What could happen to the hundreds of millions of derivative financial contracts? What would happen to contractual agreements and bonds under British law? How about the counter-party risks encapsulated into contractual obligations? What are the risks and uncertainties for EU banks and their US counterparties?

Here is a scenario of what may unfold or what should unfold in order to have as smooth of a landing as possible given the tumorous situation: In a series of debates over a number of amendments as outlined above, the MPs will test to see if a majority could be found for a different Brexit model. Once that majority is identified and the vote is in, a referendum could take place asking the people to back it as the best possible option for Brexit’s implementation, given that the first referendum failed miserably to capture the complexities of the Brexit vote. After all, in a democracy voters are entitled to change their minds, especially when the facts have changed. Doing otherwise may simply be treasonous, given that people may not desire the new relationship with the EU and would rather stay with the existing one.

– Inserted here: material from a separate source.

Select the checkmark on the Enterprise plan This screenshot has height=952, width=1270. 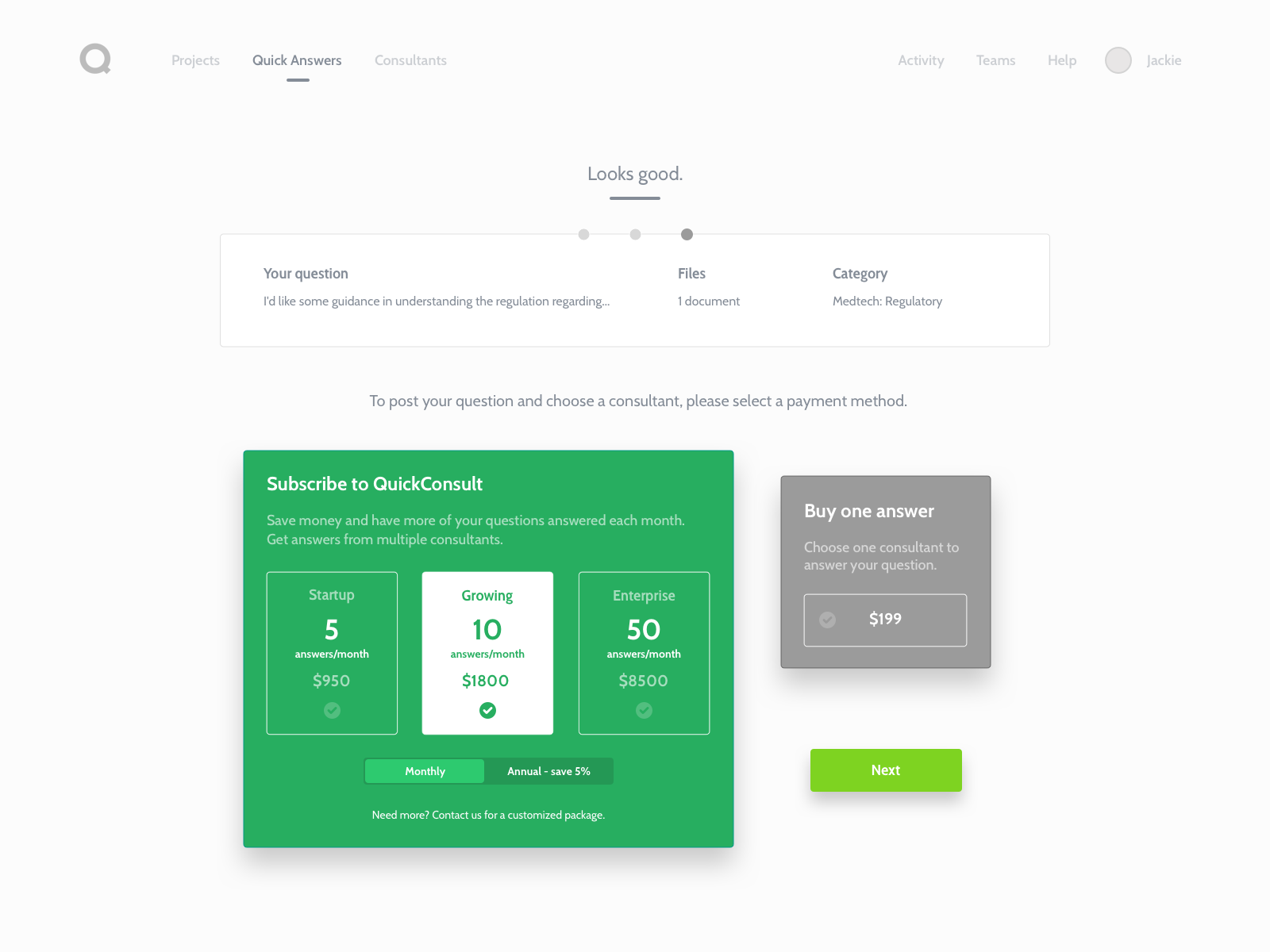point(644,712)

As Congress contemplates the findings of the Mueller Report – at a time when other jurisdictions and the Congress may be preparing for new investigations and indictments – the rising tide of risks accumulate and we only hope that it won’t become a wave of uncertainty.

As we wrote in last week’s commentary, risky companies have too much debt on their books and the fact that more debt is extended to them makes them even more vulnerable to shocks. Financial stability is undermined by covenant-lite loans as shown below.

The central banks’ fear of economic slowdown may increase the appetite for covenant-lite loans which already represent more than 80% of European leveraged loans from less than 40% just three years ago.

We continue to encourage a more cautious approach to asset allocation. The markets may have started digesting that growth, and earnings (the fundamentals) may have the permanence lacking in the evanescence of temporal accomplishments. The view of Paris fades away from the Trocadero like in Morisot’s painting.